- [What the exercise asks]: All of the data needs to be reproduced with no alterations.

- [Provided records]:
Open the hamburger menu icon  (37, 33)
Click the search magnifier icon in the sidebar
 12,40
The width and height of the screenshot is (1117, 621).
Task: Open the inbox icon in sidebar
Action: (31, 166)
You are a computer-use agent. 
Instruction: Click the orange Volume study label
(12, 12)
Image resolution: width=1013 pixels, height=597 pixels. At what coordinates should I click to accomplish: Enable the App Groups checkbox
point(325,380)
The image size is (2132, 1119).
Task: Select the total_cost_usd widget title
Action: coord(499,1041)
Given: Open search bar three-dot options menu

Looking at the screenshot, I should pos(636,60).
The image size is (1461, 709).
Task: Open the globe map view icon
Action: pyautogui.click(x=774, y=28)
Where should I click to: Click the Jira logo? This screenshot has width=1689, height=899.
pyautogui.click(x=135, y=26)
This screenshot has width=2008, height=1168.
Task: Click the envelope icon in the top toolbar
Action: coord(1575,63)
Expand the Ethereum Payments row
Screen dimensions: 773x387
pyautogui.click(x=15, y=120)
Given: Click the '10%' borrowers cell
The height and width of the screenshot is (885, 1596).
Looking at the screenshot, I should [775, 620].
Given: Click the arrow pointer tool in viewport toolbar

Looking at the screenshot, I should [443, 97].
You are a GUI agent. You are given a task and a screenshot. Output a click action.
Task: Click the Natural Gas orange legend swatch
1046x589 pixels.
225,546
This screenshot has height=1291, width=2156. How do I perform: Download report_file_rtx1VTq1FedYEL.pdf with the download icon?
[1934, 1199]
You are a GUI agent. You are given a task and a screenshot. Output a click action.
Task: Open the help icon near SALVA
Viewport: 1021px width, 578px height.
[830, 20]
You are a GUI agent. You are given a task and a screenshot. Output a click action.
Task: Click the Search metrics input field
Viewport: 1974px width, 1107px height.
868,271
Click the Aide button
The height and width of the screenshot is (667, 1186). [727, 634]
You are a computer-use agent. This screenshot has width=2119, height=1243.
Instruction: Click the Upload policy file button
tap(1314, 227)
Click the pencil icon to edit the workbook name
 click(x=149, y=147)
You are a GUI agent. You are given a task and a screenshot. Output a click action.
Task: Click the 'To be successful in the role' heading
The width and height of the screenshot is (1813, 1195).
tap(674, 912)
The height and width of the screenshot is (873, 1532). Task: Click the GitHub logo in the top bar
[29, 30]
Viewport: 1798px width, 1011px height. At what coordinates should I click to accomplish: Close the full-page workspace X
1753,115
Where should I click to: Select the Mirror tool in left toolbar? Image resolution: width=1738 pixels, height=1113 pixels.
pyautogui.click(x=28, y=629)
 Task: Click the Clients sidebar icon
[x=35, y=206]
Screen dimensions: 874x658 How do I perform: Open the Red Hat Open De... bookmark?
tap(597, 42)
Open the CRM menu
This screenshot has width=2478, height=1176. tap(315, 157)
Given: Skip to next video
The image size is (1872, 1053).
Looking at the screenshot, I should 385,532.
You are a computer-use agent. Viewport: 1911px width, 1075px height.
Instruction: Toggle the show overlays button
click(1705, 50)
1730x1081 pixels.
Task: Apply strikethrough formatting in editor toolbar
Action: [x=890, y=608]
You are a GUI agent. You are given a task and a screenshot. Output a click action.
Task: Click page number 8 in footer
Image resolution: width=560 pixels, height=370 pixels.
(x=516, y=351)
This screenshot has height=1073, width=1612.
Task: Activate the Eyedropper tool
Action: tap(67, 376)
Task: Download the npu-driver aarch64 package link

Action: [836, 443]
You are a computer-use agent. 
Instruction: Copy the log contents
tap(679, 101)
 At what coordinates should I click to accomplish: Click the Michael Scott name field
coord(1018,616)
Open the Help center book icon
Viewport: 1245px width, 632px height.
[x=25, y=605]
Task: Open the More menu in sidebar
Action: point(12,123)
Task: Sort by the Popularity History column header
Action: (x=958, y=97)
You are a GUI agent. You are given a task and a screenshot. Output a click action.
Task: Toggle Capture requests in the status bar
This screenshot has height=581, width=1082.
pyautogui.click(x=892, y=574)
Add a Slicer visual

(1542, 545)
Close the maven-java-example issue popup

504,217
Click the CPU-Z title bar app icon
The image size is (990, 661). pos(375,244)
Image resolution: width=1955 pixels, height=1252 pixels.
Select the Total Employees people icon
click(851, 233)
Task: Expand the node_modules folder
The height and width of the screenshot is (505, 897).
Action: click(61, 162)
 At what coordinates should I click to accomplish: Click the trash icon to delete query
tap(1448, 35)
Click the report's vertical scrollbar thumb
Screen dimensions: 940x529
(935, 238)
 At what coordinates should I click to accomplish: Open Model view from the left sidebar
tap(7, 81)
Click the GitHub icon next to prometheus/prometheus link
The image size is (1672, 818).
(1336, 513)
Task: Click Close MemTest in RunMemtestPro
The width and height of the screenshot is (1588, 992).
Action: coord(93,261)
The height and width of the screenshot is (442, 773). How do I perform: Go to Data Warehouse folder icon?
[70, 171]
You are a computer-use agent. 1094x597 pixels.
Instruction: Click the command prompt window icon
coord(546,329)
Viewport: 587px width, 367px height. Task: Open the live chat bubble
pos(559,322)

- [Written response]:
Open the hamburger menu icon  (37, 33)
Click the search magnifier icon in the sidebar
 12,40
The width and height of the screenshot is (1117, 621).
Task: Open the inbox icon in sidebar
Action: (31, 166)
You are a computer-use agent. 
Instruction: Click the orange Volume study label
(12, 12)
Image resolution: width=1013 pixels, height=597 pixels. At what coordinates should I click to accomplish: Enable the App Groups checkbox
point(325,380)
The image size is (2132, 1119).
Task: Select the total_cost_usd widget title
Action: coord(499,1041)
Given: Open search bar three-dot options menu

Looking at the screenshot, I should pos(636,60).
The image size is (1461, 709).
Task: Open the globe map view icon
Action: pyautogui.click(x=774, y=28)
Where should I click to: Click the Jira logo? This screenshot has width=1689, height=899.
pyautogui.click(x=135, y=26)
This screenshot has width=2008, height=1168.
Task: Click the envelope icon in the top toolbar
Action: coord(1575,63)
Expand the Ethereum Payments row
Screen dimensions: 773x387
pyautogui.click(x=15, y=120)
Given: Click the '10%' borrowers cell
The height and width of the screenshot is (885, 1596).
Looking at the screenshot, I should [775, 620].
Given: Click the arrow pointer tool in viewport toolbar

Looking at the screenshot, I should [443, 97].
You are a GUI agent. You are given a task and a screenshot. Output a click action.
Task: Click the Natural Gas orange legend swatch
1046x589 pixels.
225,546
This screenshot has height=1291, width=2156. How do I perform: Download report_file_rtx1VTq1FedYEL.pdf with the download icon?
[1934, 1199]
You are a GUI agent. You are given a task and a screenshot. Output a click action.
Task: Open the help icon near SALVA
Viewport: 1021px width, 578px height.
[830, 20]
You are a GUI agent. You are given a task and a screenshot. Output a click action.
Task: Click the Search metrics input field
Viewport: 1974px width, 1107px height.
868,271
Click the Aide button
The height and width of the screenshot is (667, 1186). [727, 634]
You are a computer-use agent. This screenshot has width=2119, height=1243.
Instruction: Click the Upload policy file button
tap(1314, 227)
Click the pencil icon to edit the workbook name
 click(x=149, y=147)
You are a GUI agent. You are given a task and a screenshot. Output a click action.
Task: Click the 'To be successful in the role' heading
The width and height of the screenshot is (1813, 1195).
tap(674, 912)
The height and width of the screenshot is (873, 1532). Task: Click the GitHub logo in the top bar
[29, 30]
Viewport: 1798px width, 1011px height. At what coordinates should I click to accomplish: Close the full-page workspace X
1753,115
Where should I click to: Select the Mirror tool in left toolbar? Image resolution: width=1738 pixels, height=1113 pixels.
pyautogui.click(x=28, y=629)
 Task: Click the Clients sidebar icon
[x=35, y=206]
Screen dimensions: 874x658 How do I perform: Open the Red Hat Open De... bookmark?
tap(597, 42)
Open the CRM menu
This screenshot has width=2478, height=1176. tap(315, 157)
Given: Skip to next video
The image size is (1872, 1053).
Looking at the screenshot, I should 385,532.
You are a computer-use agent. Viewport: 1911px width, 1075px height.
Instruction: Toggle the show overlays button
click(1705, 50)
1730x1081 pixels.
Task: Apply strikethrough formatting in editor toolbar
Action: [x=890, y=608]
You are a GUI agent. You are given a task and a screenshot. Output a click action.
Task: Click page number 8 in footer
Image resolution: width=560 pixels, height=370 pixels.
(x=516, y=351)
This screenshot has height=1073, width=1612.
Task: Activate the Eyedropper tool
Action: tap(67, 376)
Task: Download the npu-driver aarch64 package link

Action: [836, 443]
You are a computer-use agent. 
Instruction: Copy the log contents
tap(679, 101)
 At what coordinates should I click to accomplish: Click the Michael Scott name field
coord(1018,616)
Open the Help center book icon
Viewport: 1245px width, 632px height.
[x=25, y=605]
Task: Open the More menu in sidebar
Action: point(12,123)
Task: Sort by the Popularity History column header
Action: (x=958, y=97)
You are a GUI agent. You are given a task and a screenshot. Output a click action.
Task: Toggle Capture requests in the status bar
This screenshot has height=581, width=1082.
pyautogui.click(x=892, y=574)
Add a Slicer visual

(1542, 545)
Close the maven-java-example issue popup

504,217
Click the CPU-Z title bar app icon
The image size is (990, 661). pos(375,244)
Image resolution: width=1955 pixels, height=1252 pixels.
Select the Total Employees people icon
click(851, 233)
Task: Expand the node_modules folder
The height and width of the screenshot is (505, 897).
Action: click(61, 162)
 At what coordinates should I click to accomplish: Click the trash icon to delete query
tap(1448, 35)
Click the report's vertical scrollbar thumb
Screen dimensions: 940x529
(935, 238)
 At what coordinates should I click to accomplish: Open Model view from the left sidebar
tap(7, 81)
Click the GitHub icon next to prometheus/prometheus link
The image size is (1672, 818).
(1336, 513)
Task: Click Close MemTest in RunMemtestPro
The width and height of the screenshot is (1588, 992).
Action: coord(93,261)
The height and width of the screenshot is (442, 773). How do I perform: Go to Data Warehouse folder icon?
[70, 171]
You are a computer-use agent. 1094x597 pixels.
Instruction: Click the command prompt window icon
coord(546,329)
Viewport: 587px width, 367px height. Task: Open the live chat bubble
pos(559,322)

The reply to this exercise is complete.